Azure / azure-functions-python-worker

Python worker for Azure Functions.
http://aka.ms/azurefunctions
MIT License
331 stars 100 forks source link

[BUG] Very High Memory with Blob Input Binding #1449

Closed ajstewart closed 3 months ago

ajstewart commented 3 months ago

Investigative information

EDIT: See comment after this one but I also observe high memory locally, not just in K8s.

This is a bit of an odd one but I believe something is up with the memory when using the input blob binding and deploying the function to kubernetes.

My scenario is that I was creating quite a basic function that would:

This was:

The function seemed to run ok locally using func tools (Mac M1) but when deployed to K8s either in Minikube or an AKS cluster the memory requirements were very large. In fact the pod memory kept growing and growing until it hit the resource limit and would be restarted (which I had set to 1 Gi). Nothing about the function should require this memory footprint at all.

I have tested in both async and sync function definitions.

I also tested Python 3.10.

After investigating I narrowed it down to the blob input binding. If I turned off the binding and instead used azure-storage-blob sdk to load the image in the function the memory response went back to normal.

I have used the blob input in other functions but this is the first time using K8s.

So I'm not sure if I'm doing something wrong here, but something doesn't seem quite right.

Repro steps

As this is quite a convoluted setup I have written a repo that can reproduce the problem with instructions:

https://github.com/ajstewart/azure-function-input-binding-memory-demo

(Note that while I say on the repo I used 10 messages, below there were 18 messages in the system through various stops and starts when testing)

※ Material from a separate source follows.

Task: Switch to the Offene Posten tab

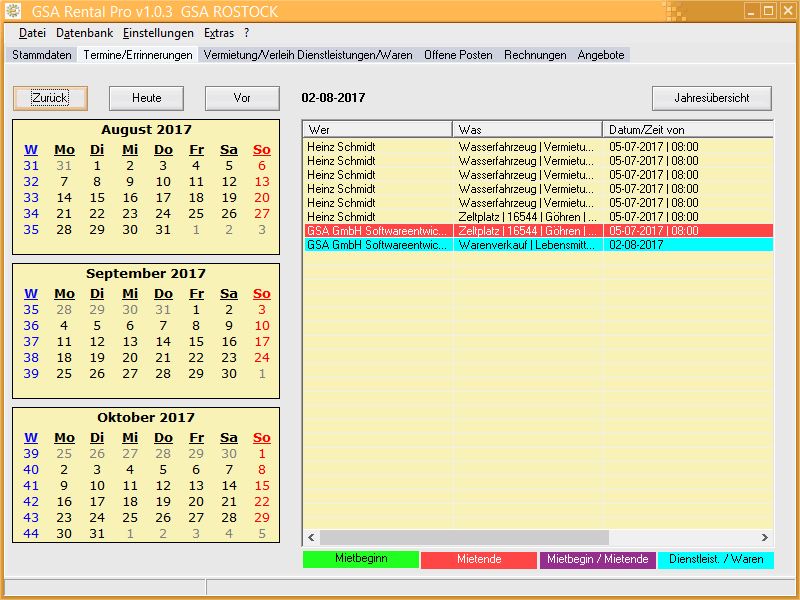Action: tap(458, 55)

Below are the results when using this example function. In my true function where there are other dependencies and a few other steps, the memory increases very rapidly after running.

Using the Input Binding

The Pod memory continues to grow.

image

Sometimes I see it free up a bit but it never gets down to the level of using the SDK below. Usually it ends up reaching a level that forces a pod restart.

High memory on app insights:

image

Using the SDK

The Pod memory hovers around 300MB as you would expect.

Whoops forgot screenshot

Application Insights reports between 500 - 600 MB committed memory, doesn't move much.

image

Expected behavior

I expect to be able to run the azure function using the input binding without excessive memory usage.

Actual behavior

Memory grows and grows using the blob input binding until the pod is restarted.

Known workarounds

Use the SDK instead of the binding.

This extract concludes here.